▶ Directions
If a line in the records below holds the word "label", copy it.

** Opening Dataset block **

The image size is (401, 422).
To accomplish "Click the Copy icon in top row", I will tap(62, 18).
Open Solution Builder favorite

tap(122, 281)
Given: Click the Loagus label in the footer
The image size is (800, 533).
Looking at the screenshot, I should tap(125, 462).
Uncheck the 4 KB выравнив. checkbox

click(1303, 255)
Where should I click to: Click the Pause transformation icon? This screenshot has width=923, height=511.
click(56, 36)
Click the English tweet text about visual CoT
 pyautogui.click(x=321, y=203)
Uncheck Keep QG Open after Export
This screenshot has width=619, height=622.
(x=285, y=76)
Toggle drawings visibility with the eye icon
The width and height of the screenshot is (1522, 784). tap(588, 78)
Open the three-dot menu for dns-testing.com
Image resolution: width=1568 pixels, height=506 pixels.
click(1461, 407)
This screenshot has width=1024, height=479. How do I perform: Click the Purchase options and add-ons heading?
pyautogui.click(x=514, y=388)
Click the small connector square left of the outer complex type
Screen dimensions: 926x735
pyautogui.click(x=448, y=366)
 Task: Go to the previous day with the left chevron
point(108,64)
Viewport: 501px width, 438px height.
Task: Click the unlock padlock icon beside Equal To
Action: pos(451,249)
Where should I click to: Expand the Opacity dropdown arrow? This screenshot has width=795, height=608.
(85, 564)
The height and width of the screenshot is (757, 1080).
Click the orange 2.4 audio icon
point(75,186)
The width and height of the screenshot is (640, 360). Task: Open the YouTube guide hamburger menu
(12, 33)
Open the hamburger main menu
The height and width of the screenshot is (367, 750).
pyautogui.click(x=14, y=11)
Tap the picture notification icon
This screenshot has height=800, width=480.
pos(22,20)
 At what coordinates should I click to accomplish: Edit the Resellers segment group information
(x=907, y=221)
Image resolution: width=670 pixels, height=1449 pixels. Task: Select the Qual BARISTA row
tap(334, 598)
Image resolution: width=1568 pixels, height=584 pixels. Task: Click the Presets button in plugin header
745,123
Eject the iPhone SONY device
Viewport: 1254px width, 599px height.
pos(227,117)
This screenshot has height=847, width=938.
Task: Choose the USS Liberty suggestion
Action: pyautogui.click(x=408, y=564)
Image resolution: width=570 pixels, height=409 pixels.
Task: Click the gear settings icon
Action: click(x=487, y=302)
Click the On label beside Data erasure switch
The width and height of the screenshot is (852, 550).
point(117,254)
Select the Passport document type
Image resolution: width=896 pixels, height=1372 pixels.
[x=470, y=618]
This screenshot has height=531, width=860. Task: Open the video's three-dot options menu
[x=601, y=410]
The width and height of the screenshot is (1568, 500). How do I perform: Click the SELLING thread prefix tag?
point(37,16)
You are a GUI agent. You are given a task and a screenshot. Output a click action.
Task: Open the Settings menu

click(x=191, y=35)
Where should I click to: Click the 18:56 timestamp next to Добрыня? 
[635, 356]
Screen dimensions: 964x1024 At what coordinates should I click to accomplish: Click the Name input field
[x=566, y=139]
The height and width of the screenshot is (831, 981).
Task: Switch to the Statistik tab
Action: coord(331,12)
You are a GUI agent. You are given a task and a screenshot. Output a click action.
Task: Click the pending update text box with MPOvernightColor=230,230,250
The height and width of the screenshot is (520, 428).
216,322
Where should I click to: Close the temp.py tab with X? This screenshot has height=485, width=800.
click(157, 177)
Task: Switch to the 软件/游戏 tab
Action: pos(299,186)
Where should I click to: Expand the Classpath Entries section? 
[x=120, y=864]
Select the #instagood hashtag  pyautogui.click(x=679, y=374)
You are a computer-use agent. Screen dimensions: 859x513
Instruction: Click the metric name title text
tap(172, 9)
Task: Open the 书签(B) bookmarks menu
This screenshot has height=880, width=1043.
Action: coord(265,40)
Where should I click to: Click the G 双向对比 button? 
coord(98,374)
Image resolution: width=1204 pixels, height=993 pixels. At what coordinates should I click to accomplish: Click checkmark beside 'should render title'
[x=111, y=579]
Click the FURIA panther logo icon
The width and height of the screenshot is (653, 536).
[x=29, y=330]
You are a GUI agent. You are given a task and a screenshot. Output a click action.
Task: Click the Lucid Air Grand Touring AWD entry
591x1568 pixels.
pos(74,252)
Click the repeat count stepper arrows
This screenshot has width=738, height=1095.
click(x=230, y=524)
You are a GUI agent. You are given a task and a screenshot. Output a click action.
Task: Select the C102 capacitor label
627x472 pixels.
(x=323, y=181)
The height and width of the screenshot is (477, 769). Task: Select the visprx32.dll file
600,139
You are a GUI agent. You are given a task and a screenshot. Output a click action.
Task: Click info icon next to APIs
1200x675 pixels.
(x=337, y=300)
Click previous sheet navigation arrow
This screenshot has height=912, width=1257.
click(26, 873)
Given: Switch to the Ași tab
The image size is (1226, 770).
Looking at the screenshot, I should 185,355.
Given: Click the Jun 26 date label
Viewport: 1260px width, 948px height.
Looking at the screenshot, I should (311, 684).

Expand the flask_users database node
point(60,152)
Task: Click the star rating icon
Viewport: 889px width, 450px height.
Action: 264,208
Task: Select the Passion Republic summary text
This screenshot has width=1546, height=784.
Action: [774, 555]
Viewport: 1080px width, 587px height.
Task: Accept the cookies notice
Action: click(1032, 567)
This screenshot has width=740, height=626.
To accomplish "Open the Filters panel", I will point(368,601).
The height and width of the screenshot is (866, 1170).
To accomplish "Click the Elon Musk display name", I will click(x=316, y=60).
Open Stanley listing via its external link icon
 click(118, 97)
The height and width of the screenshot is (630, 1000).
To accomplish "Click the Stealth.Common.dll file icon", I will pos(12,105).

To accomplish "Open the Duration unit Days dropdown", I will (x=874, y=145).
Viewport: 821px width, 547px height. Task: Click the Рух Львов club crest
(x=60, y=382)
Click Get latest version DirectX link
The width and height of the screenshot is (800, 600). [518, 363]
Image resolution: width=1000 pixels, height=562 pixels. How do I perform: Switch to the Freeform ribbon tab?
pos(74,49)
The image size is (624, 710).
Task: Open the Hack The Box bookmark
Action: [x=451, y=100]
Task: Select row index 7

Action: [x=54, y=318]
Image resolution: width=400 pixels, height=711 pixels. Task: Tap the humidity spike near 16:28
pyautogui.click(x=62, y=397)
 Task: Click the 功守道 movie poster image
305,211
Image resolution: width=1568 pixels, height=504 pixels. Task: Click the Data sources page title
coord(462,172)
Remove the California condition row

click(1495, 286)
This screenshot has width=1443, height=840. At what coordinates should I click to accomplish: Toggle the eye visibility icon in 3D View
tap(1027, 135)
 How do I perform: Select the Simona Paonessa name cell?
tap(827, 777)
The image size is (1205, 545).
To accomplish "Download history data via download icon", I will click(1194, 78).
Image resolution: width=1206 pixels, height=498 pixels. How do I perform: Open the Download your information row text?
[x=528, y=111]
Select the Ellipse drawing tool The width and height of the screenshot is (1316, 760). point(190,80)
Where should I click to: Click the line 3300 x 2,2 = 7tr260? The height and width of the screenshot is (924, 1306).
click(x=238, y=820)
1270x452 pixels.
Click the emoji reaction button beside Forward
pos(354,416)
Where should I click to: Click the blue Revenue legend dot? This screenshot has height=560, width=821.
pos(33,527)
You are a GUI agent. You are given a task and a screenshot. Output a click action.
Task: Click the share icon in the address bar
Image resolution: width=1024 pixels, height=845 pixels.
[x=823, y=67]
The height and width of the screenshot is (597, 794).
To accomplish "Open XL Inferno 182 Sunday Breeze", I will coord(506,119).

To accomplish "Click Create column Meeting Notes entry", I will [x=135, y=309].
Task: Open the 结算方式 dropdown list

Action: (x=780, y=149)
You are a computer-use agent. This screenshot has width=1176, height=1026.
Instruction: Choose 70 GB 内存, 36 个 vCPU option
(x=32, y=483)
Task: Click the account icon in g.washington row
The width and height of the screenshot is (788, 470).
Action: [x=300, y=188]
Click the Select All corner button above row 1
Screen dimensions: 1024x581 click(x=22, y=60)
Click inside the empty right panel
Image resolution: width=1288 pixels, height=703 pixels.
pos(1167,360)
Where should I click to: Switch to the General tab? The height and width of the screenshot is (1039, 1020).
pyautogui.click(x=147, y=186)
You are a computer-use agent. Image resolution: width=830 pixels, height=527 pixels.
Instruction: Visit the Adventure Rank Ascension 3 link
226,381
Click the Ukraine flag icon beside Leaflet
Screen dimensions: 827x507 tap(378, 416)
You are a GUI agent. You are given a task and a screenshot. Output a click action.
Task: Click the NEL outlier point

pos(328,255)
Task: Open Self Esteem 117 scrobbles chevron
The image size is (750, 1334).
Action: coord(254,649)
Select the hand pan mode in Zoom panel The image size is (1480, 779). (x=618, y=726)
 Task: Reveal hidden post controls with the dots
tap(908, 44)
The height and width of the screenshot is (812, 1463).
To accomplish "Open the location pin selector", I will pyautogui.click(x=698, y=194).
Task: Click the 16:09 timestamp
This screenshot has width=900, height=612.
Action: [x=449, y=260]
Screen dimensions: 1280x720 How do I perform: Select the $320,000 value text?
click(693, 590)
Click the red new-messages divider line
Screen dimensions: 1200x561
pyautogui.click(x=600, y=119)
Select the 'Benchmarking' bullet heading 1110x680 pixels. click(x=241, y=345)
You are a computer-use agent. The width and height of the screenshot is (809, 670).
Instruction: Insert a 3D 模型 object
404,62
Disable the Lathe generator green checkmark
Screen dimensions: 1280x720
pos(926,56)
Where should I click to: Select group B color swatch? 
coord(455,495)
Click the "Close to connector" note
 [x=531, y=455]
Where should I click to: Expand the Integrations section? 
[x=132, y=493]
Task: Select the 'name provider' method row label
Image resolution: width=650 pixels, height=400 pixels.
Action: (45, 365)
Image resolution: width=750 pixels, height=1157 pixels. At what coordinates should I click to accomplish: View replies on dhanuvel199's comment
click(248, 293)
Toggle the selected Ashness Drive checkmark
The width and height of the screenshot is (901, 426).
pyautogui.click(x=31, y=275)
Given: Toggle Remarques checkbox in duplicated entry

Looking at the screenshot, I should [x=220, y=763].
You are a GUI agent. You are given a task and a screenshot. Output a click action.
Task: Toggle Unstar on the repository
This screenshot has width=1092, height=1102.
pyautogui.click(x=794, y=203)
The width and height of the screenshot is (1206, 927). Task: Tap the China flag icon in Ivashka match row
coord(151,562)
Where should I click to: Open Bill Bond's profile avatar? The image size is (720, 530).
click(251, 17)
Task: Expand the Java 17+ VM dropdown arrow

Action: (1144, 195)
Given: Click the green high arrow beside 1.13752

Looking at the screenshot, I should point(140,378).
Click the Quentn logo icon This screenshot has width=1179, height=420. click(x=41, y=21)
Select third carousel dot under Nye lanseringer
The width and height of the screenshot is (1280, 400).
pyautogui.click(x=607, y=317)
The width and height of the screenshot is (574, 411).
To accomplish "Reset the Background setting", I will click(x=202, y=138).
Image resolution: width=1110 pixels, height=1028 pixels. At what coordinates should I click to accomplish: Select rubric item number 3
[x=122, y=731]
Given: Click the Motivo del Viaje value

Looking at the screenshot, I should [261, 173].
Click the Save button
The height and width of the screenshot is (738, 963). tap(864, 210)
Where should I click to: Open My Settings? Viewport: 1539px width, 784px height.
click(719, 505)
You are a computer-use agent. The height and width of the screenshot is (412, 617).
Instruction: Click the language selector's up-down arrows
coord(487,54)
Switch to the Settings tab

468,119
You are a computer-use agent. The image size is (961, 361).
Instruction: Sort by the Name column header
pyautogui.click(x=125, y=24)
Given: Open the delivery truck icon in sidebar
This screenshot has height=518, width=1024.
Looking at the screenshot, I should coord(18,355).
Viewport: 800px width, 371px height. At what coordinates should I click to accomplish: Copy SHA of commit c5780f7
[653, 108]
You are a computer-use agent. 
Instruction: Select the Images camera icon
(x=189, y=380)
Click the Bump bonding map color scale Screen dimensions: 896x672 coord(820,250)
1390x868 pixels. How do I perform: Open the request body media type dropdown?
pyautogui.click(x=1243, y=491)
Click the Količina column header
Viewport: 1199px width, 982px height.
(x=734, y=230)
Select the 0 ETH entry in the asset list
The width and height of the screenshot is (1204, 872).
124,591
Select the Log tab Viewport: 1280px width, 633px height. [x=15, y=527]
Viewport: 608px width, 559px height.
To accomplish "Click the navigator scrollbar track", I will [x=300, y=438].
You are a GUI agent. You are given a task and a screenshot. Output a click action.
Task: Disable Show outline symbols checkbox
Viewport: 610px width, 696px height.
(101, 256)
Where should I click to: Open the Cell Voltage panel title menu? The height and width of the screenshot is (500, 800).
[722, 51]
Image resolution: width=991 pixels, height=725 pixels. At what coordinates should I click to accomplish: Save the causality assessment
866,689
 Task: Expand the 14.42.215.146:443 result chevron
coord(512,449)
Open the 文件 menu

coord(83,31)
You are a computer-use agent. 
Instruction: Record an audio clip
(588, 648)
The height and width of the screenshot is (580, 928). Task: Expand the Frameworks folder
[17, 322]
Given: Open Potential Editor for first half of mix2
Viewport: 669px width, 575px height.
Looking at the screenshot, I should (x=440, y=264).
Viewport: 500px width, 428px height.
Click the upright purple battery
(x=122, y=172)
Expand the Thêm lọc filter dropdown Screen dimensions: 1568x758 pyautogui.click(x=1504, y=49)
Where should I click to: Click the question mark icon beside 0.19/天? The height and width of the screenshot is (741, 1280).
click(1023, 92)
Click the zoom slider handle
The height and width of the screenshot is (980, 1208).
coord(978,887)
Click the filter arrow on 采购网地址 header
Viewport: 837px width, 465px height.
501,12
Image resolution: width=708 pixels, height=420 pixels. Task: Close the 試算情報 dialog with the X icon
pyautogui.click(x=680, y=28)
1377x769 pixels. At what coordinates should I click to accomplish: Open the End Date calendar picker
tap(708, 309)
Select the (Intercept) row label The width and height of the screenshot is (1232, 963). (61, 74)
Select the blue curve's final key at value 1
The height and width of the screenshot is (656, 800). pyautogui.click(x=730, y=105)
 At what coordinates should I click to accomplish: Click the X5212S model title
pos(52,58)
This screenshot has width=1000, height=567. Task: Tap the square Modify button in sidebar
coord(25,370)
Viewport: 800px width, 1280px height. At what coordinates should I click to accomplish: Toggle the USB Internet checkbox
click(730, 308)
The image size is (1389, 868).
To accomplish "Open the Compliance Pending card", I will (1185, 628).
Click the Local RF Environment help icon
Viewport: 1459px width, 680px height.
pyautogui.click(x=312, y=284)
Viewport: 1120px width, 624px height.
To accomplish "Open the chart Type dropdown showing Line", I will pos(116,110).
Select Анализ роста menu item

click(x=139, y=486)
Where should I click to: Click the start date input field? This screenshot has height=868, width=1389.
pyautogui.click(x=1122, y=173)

** Closing Dataset block **

▶ Task solution
Given: Click the Loagus label in the footer
Click the On label beside Data erasure switch
Task: Select the C102 capacitor label
Given: Click the Jun 26 date label
Task: Select the 'name provider' method row label
Select the (Intercept) row label The width and height of the screenshot is (1232, 963). (61, 74)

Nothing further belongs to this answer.